Man muss wissen: Die jahrelangen Ermittlungen wegen finanzieller Unregelmäßigkeiten hatte die Staatsanwaltschaft im März nur eingestellt, weil Juan Carlos entweder durch seine Immunität als König bis zu seiner Abdankung im Juni 2014 geschützt war, die Taten verjährt waren oder er Steuern in Millionenhöhe eilig nachzahlte. In der Begründung beschrieben Staatsanwälte die Verfehlungen jedoch minuziös und machten sie einer breiteren Öffentlichkeit bekannt.

Juan Carlos hatte die ersten vier Tage seines insgesamt fünftägigen Kurzbesuches bei sehr engen und wohlhabenden Segel-Freunden im Hafenort Sanxenxo im Nordwesten des Landes verbracht. Dort und auch vor dem Zarzuela-Palast wurde er zwar von einigen Dutzenden Fans mit Spanien-Fahnen, Hochrufen, Beifall und Begrüßungsplakaten gefeiert. «Viva el Rey!» (Hoch lebe der König), skandierten sie.

Die meisten Spanier sind sauer

Das täuscht aber nicht darüber hinweg, dass der Altkönig die meisten Spanier mit seiner offen zur Schau getragenen Nonchalance zur Weißglut trieb. Es gab Proteste von Hunderten gegen den Besuch. Und sogar die Starkolumnistin der monarchiefreundlichen Zeitung «El Mundo», Lucia Mendes, sprach Klartext: «Das letzte, was das Königshaus wollte, war so ein Zirkus.» Dass einige konservative Politiker Juan Carlos in Schutz nähmen sei unverständlich.

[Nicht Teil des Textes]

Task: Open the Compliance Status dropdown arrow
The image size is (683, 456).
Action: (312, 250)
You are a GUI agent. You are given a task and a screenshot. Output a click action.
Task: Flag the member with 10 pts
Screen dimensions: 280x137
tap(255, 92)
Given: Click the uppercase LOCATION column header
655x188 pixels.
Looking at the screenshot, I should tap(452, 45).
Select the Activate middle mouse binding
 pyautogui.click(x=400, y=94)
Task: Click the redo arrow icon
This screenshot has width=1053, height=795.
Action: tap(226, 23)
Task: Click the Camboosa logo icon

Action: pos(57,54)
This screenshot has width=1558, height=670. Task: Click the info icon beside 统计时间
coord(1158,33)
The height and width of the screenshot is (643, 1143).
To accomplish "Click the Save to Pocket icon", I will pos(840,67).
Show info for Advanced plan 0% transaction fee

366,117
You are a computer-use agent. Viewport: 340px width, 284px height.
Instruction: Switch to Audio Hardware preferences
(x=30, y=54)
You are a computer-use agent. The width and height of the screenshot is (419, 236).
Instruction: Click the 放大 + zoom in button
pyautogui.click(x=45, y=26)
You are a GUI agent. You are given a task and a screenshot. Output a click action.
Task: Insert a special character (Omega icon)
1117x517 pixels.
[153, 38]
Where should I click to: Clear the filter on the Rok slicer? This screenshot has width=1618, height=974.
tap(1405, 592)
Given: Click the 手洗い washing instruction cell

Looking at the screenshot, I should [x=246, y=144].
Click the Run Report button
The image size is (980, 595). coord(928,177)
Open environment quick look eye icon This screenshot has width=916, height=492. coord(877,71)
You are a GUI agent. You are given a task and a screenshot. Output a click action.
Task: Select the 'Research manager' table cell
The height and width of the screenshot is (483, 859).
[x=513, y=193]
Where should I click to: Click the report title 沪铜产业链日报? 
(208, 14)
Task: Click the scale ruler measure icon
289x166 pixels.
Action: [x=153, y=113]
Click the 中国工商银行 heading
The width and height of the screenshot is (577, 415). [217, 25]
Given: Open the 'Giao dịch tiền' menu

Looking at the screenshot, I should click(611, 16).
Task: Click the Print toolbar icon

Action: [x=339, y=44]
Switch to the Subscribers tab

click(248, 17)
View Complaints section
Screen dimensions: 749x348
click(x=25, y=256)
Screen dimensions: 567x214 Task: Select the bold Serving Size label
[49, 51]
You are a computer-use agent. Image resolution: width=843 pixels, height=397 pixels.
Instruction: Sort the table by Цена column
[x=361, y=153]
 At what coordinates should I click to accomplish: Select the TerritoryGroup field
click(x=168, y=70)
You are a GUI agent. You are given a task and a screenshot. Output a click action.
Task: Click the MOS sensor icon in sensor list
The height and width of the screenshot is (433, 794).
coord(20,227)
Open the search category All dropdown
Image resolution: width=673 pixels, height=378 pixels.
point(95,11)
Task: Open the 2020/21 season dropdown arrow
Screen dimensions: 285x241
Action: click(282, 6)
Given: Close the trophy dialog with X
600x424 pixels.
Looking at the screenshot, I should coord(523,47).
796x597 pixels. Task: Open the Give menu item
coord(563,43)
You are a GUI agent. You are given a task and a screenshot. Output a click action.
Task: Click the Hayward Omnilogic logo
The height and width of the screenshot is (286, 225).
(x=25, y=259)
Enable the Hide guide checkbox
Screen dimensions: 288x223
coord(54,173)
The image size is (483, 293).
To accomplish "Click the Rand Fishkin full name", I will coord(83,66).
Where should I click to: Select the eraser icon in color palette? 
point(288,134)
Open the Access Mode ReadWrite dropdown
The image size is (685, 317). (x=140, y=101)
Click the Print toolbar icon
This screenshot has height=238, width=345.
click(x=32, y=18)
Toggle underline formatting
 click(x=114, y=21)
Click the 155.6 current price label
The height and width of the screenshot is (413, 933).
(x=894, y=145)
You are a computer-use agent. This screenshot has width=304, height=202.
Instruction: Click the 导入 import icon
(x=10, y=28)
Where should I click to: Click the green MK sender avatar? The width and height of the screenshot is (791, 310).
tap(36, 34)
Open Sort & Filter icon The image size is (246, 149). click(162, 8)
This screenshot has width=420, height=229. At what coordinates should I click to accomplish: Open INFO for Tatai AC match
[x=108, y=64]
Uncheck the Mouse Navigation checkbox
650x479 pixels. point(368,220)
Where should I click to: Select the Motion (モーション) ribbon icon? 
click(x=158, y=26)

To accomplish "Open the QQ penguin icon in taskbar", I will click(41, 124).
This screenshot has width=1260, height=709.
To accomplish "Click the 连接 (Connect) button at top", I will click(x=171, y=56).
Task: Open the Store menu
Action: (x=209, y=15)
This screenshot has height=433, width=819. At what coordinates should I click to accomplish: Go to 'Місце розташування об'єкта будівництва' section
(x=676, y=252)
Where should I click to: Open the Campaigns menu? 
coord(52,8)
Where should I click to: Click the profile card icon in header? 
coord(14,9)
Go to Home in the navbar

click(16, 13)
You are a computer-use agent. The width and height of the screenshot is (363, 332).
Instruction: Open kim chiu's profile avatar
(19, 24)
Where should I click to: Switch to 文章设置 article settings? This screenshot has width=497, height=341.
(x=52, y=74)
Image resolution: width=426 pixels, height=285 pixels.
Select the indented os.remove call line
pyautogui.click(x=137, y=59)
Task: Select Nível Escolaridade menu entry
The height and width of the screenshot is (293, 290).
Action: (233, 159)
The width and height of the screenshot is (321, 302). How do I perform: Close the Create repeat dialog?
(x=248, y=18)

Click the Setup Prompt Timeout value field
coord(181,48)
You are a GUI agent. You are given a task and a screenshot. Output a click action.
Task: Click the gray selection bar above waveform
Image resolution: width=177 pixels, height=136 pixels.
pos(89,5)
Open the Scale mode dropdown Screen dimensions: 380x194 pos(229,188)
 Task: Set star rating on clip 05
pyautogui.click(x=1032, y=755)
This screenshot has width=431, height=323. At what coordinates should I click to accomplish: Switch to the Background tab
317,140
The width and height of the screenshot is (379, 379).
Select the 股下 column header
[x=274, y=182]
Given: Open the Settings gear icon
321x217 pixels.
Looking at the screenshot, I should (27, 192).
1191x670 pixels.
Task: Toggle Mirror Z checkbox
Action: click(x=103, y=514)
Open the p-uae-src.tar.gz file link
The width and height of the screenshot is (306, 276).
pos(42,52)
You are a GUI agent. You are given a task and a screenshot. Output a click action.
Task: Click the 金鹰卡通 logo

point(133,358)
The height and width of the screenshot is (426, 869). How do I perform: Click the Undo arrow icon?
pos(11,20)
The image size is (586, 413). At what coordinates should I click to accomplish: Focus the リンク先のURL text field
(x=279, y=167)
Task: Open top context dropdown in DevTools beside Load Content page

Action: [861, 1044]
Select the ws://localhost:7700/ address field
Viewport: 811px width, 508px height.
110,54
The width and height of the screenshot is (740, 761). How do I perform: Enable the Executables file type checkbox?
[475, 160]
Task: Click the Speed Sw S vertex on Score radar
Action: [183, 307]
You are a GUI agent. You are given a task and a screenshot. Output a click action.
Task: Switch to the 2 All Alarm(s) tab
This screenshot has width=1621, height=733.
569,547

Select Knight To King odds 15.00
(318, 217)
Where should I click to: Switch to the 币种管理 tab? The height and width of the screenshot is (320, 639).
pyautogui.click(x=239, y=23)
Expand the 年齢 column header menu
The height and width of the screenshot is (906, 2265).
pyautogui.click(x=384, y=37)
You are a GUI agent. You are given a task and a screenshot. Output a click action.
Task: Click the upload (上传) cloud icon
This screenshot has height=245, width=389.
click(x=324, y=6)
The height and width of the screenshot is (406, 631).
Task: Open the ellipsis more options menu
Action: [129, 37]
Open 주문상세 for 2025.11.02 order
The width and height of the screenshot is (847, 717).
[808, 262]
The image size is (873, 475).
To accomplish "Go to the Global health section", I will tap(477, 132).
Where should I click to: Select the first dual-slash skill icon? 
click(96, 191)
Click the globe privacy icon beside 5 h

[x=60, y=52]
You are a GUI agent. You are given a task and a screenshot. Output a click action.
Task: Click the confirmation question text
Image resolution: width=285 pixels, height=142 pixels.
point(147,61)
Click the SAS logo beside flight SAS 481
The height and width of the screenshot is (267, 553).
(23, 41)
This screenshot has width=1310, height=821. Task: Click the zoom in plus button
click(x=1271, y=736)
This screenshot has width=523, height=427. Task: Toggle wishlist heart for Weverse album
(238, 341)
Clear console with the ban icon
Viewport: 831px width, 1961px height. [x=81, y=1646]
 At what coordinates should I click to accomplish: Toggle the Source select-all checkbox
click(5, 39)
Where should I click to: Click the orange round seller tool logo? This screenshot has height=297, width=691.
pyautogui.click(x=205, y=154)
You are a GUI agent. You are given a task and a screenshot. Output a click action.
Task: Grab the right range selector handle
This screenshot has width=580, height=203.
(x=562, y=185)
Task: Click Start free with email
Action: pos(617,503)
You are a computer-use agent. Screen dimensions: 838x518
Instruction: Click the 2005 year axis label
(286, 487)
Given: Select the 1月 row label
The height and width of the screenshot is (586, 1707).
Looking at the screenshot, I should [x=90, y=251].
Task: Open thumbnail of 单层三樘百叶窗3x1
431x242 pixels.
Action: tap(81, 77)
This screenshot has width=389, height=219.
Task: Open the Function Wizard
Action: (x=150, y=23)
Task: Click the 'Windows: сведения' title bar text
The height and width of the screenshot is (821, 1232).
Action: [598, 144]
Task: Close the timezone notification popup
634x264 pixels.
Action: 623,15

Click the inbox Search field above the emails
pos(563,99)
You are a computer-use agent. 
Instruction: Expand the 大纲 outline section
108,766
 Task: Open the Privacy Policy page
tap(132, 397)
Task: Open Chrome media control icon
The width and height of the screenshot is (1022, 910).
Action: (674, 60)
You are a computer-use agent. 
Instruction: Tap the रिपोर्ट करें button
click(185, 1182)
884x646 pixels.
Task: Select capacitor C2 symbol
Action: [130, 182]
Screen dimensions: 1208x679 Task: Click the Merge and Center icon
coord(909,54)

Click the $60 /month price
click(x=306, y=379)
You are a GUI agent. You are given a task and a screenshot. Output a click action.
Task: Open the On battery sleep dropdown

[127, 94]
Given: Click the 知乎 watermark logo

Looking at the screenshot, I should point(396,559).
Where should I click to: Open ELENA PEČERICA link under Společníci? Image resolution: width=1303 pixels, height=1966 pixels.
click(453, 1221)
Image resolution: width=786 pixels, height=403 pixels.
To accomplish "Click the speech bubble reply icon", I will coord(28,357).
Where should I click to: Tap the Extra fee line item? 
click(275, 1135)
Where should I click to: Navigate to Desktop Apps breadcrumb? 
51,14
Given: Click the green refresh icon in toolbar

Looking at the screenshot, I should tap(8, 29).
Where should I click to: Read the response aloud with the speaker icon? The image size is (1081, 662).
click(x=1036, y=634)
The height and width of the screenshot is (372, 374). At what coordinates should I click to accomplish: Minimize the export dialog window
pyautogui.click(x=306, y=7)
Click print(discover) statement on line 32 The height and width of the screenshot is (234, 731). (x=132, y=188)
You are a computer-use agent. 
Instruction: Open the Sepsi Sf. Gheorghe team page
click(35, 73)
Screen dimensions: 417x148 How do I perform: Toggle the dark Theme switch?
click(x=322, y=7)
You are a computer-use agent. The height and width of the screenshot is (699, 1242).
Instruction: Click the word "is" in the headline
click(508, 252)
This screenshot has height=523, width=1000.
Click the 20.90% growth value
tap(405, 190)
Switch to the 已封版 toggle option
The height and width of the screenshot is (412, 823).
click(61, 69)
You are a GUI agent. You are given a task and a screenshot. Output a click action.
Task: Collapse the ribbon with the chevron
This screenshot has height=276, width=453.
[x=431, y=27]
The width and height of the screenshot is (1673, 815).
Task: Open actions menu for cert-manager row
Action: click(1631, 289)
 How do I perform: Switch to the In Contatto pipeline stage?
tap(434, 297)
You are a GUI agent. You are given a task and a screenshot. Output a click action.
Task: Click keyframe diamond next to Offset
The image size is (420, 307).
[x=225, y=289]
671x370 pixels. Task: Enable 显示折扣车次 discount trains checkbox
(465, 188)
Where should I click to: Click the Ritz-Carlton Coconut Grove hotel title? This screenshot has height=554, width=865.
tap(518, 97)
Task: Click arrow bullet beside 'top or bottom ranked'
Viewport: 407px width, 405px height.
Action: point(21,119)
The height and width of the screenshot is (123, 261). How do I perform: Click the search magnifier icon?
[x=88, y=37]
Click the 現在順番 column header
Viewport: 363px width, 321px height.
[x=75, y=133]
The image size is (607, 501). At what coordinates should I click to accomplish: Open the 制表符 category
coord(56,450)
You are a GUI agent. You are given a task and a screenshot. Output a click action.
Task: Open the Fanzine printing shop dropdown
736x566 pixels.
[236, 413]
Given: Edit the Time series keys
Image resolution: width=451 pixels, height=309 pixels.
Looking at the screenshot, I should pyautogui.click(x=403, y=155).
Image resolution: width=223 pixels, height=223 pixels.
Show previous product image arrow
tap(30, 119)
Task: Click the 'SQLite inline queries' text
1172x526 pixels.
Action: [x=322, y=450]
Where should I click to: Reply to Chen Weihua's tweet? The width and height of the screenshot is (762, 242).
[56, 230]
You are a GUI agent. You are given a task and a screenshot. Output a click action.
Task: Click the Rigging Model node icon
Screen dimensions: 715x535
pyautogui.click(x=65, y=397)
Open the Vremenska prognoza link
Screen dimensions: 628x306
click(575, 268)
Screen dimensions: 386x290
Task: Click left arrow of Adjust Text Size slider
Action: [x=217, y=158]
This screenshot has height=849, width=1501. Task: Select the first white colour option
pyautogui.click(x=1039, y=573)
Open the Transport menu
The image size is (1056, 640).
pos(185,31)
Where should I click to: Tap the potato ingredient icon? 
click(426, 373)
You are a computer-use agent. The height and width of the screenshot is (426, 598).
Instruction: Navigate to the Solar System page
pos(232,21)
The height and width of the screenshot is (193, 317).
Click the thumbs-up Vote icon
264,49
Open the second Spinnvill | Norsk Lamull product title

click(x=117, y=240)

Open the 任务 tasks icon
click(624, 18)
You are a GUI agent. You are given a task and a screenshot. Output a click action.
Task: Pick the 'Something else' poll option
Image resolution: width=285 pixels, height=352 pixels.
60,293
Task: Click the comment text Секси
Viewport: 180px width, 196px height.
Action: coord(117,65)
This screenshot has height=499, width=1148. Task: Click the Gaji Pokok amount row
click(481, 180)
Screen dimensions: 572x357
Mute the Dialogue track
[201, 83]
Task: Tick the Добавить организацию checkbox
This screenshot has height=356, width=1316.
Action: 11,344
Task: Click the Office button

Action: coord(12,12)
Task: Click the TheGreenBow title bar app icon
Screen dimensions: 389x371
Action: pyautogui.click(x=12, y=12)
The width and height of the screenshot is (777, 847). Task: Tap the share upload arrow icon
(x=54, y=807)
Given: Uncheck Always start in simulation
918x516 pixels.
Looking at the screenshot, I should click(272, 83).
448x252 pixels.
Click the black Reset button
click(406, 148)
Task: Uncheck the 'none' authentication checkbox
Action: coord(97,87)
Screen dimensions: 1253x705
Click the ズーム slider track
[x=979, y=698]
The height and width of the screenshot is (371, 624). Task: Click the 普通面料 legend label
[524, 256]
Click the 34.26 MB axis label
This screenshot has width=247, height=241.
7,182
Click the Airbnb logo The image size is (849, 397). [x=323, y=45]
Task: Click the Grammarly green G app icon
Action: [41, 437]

«El País» schrieb, Felipe hätte es viel lieber gesehen, wenn Juan Carlos etwa einen Arzttermin zum Anlass seines Besuchs genommen und sich «taktvoller» verhalten hätte. Das Königshaus befürchte, dass der Besuch der Monarchie trotz Felipes tugendhaften Verhaltens weiteren Imageschaden zufügen werde. «Mit seinen Segelausflügen, den Gelagen mit Meeresfrüchten und seinen Kumpanen ist Juan Carlos zum schlimmsten Feind seines Sohnes geworden», hieß es in RTVE.

Es ist nicht so, dass der gesundheitlich angeschlagene und auf einen Gehstock angewiesene Juan Carlos in Spanien keine Chance bekommen hätte, eine klärende Stellungnahme abzugeben. Erst am Sonntag, nachdem er mit Kollegen der Rennjacht «Bribón» eine Regatta gewonnen hatte, war er von einer Journalistin gefragt worden, ob er seinem Sohn am Montag etwas erläutern würde. Die Antwort des Altkönigs durch das offene Fenster des Beifahrersitzes ließ eine Welle der Empörung hochschlagen: «Was soll ich erklären?»

Das Wiedersehen des Mannes, der fast 40 Jahr lang Staatsoberhaupt von Spanien war, mit König Felipe (54) und Königin Letizia (49), mit seiner Gattin Sofía (83) sowie möglicherweise mit weiteren Familienmitgliedern stand nicht auf der offiziellen Agenda des Königshauses. Medien berichteten, es werde ein Mittagessen geben. Nach mehr als fünf Stunden war Juan Carlos immer noch im Palast. Am 10. Juni will er wiederkommen – aber wohl nur nach Sanxenxo, wie Bürgermeister Telmo Martín verriet. Die Freunde halten halt zu ihm.